Medicine was her original career choice.
“I always wanted to go into some kind of service industry, where I was improving someone’s quality of life in some way,” Dr Payten says.
While sitting in a science class aged 15, learning about neural pathways, Dr Payten says she experienced “a clear moment” of deciding to study medicine.
“I thought, I really want to know all I can about the human body and how it works – and combining that with wanting to work in a service industry, medicine seemed like the perfect fit.”
Music had always been part of her life, but Dr Payten says she didn’t consider pursuing it professionally until her first year of university.
“When I was 12, Missy Higgins put out The Sound of White album: I remember listening to it and thinking I’ve never been so moved by anything in my life… about six years later I saw her show at the Seymour Centre in Sydney and I felt those same feelings again and thought “I want to do that, I want to make people feel this way”.
“I went home that night and made a crappy demo and uploaded it to Triple J Unearthed… it led it a bit of a snowball.”
Artists opening themselves up can invite listeners to see their own story in the songs, Dr Payten says.
“By being the most vulnerable I’ve ever been in my life in a public setting, I hope that it invites the vulnerability of the people listening.”
Death and new love
Making music can be cathartic, Dr Payten says.
“It sometimes feels like some sort of exorcism, I’m kind of pulling pieces of the puzzle out and I don’t really know what the picture is going to look like. Sometimes I’ll write something down and go ‘oh, that’s how I fell about that’”.
Times of life-altering vulnerability for Dr Payten are threaded through her new work.
There are the sandwiches handed around when her grandmother, whom she had a close relationship with, died, and Dr Payten realising she would never hold her hand again.
And there is being blindsided by falling in love with a woman for the first time after being in a long-term relationship with a man – something she struggled to come to terms with against the backdrop of Australia’s same-sex marriage plebiscite in 2017.

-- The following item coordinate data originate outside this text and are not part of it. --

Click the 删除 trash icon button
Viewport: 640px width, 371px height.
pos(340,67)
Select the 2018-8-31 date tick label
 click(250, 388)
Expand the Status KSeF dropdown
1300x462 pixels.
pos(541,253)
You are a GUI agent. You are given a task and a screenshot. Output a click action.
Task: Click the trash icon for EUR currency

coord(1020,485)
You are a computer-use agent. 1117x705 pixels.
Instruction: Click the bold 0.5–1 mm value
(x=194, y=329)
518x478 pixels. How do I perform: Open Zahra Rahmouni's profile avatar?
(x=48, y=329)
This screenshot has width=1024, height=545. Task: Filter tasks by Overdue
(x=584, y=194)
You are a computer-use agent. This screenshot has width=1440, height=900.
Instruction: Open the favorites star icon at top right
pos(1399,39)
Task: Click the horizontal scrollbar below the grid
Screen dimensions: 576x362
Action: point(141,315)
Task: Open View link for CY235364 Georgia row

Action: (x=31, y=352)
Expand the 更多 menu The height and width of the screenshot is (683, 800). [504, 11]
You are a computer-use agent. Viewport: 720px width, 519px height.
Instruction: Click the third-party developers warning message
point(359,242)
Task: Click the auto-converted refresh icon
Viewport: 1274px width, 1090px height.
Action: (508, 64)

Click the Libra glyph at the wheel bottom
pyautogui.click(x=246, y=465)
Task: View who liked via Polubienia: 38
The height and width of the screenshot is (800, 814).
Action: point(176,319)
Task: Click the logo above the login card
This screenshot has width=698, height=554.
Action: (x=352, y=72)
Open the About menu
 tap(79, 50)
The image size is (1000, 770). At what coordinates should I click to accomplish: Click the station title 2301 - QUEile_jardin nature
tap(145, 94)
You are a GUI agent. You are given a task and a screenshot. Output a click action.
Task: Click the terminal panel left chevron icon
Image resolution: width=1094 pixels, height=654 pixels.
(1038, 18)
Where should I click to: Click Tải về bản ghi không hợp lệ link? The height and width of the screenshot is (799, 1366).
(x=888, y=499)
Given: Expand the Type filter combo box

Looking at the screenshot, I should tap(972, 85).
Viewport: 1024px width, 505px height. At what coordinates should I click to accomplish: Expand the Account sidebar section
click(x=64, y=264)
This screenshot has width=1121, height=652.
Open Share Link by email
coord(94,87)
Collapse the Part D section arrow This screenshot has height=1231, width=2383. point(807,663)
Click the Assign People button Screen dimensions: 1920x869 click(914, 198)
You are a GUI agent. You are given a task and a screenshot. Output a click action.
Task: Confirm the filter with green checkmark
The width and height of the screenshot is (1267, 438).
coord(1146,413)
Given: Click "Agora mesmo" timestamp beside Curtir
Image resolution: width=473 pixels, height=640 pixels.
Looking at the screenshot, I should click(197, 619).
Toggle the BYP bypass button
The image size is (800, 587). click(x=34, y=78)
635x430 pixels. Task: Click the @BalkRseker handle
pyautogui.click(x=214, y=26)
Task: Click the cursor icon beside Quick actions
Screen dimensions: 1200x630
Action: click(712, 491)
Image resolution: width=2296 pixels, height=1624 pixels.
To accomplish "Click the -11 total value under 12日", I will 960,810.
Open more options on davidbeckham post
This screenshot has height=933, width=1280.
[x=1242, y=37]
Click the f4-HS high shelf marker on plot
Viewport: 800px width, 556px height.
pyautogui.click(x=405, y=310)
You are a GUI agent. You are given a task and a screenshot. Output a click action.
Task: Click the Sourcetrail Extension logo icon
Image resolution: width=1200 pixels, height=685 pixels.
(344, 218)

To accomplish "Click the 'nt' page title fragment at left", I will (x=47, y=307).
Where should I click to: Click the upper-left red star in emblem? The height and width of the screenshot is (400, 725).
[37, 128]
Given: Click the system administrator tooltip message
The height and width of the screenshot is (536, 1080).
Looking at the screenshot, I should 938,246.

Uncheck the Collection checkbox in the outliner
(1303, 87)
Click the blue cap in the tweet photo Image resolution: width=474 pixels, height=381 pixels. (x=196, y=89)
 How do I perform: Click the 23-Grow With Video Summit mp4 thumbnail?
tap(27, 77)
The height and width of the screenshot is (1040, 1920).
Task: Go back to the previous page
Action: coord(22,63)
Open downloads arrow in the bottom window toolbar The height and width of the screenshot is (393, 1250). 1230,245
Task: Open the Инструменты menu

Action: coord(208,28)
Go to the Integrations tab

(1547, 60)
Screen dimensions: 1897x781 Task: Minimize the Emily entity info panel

“It was pretty traumatising: finding ‘your person’ is such an amazing feeling, but then I’m turning on the TV and watching some elected leaders say I didn’t have the right to get married any more,” Dr Payten says.
“I’d had a very clear idea of what I thought my life would look like: a straight white woman with no real limitations like that. Suddenly I was thinking, if this vote doesn’t get up, I won’t be allowed to get married. It seemed insane not to have the choice, which speaks to my privilege, but it was a pretty turbulent time.”
Dr Payten says she has only had positive experiences with introducing her partner to her medical colleagues.
But the personal turmoil caused by the 2017 plebiscite prompted a shift in the way she writes.
“Thinking about someone 10 years younger than me who’s going through those things and doesn’t have a clear sense of self, I felt so sad … I’d always been an ally of the queer community but in the last three years I began to identify as queer, and I think when you identify as part of a minority you suddenly are not just writing for yourself.
“I’ve had people reach out to me and say, ‘I wasn’t going to come out to my grandmother and then I listened to this record and now I’m going to do it’, or ‘I’ve had a really hard time with loss or a breakup, and the record’s given me hope’.”
These days, Dr Payten says she is feeling more comfortable within herself.
“It’s part of this record – without trying to sound too wholesome, it’s so damn empowering to just feel comfortable in your own skin.”
And after an unsettling lull in her schedule, Dr Payten has now been called on to work in a Melbourne COVID-19 clinic.
“I’m a bit nervous, but… it’s strange sitting on the sidelines, so I feel ready to step in.”